[Excerpt to read]
++++

So to summarize again: in my opinion, using a single buffer is not a
problem as long as the validation completes before the DMA map is
performed. This will provide the expected guarantees on systems with
IOMMUs, and will not complicate matters on systems where there is no
point in obsessing about this anyway given that devices can access all
of memory whenever they want to.
As for the Qualcomm case: dma_alloc_coherent() is not needed here but
simply ends up being used because it was already wired up in the
qualcomm specific secure world API, which amounts to doing syscalls
into a higher privilege level than the one the kernel itself runs at.
So again, reasoning about whether the secure world will look at your
data before you checked the sig is rather pointless, and adding
special cases to the IMA api to cater for this use case seems like a
waste of engineering and review effort to me. If we have to do
something to tie up this loose end, let's try switching it to the
streaming DMA api instead.
--
Ard.
On 10 July 2018 at 08:51, Ard Biesheuvel <[email protected]> wrote:
> On 9 July 2018 at 21:41, Mimi Zohar <[email protected]> wrote:
>> On Mon, 2018-07-02 at 17:30 +0200, Ard Biesheuvel wrote:
>>> On 2 July 2018 at 16:38, Mimi Zohar <[email protected]> wrote:
>>> > Some systems are memory constrained but they need to load very large
>>> > firmwares. The firmware subsystem allows drivers to request this
>>> > firmware be loaded from the filesystem, but this requires that the
>>> > entire firmware be loaded into kernel memory first before it's provided
>>> > to the driver. This can lead to a situation where we map the firmware
>>> > twice, once to load the firmware into kernel memory and once to copy the
>>> > firmware into the final resting place.
>>> >
>>> > To resolve this problem, commit a098ecd2fa7d ("firmware: support loading
>>> > into a pre-allocated buffer") introduced request_firmware_into_buf() API
>>> > that allows drivers to request firmware be loaded directly into a
>>> > pre-allocated buffer. (Based on the mailing list discussions, calling
>>> > dma_alloc_coherent() is unnecessary and confusing.)

++++

[Supplied information]
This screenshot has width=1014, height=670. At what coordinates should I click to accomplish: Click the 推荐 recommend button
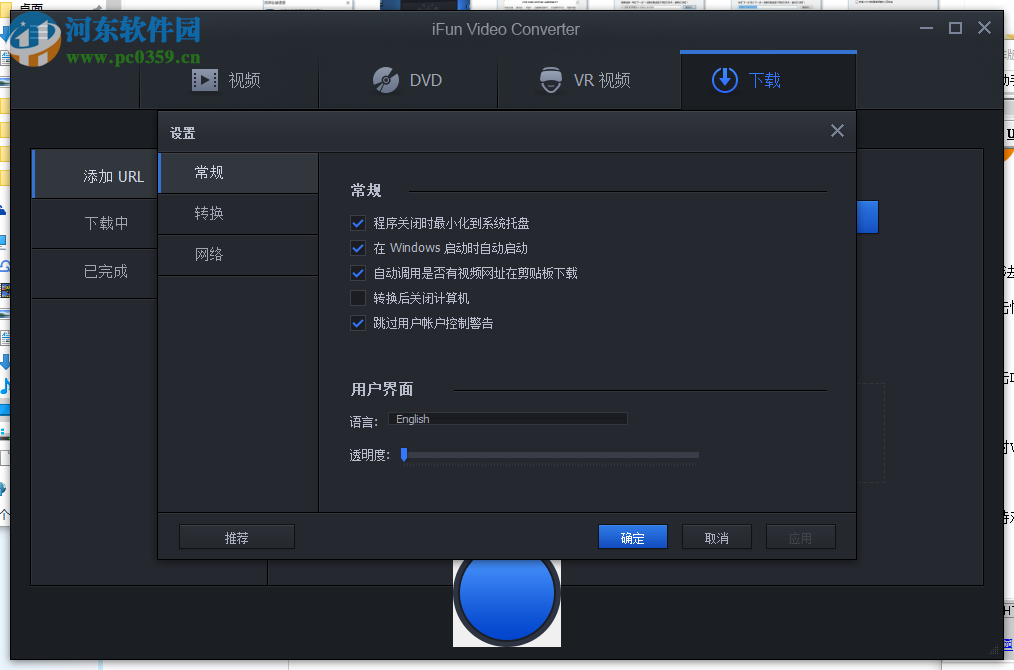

++++

[Direction A]
In the firmware thread, render this sentence in German: "Some systems are memory constrained but they need to load very large firmwares."
[Direction B]
Print a stretch of the firmware thread word for word, beginning at the words "As for the Qualcomm" and stopping after "itself runs at.".

[Exercise result A]
Manche Systeme haben nur begrenzten Speicher, müssen aber sehr große Firmwares laden.

[Exercise result B]
As for the Qualcomm case: dma_alloc_coherent() is not needed here but
simply ends up being used because it was already wired up in the
qualcomm specific secure world API, which amounts to doing syscalls
into a higher privilege level than the one the kernel itself runs at.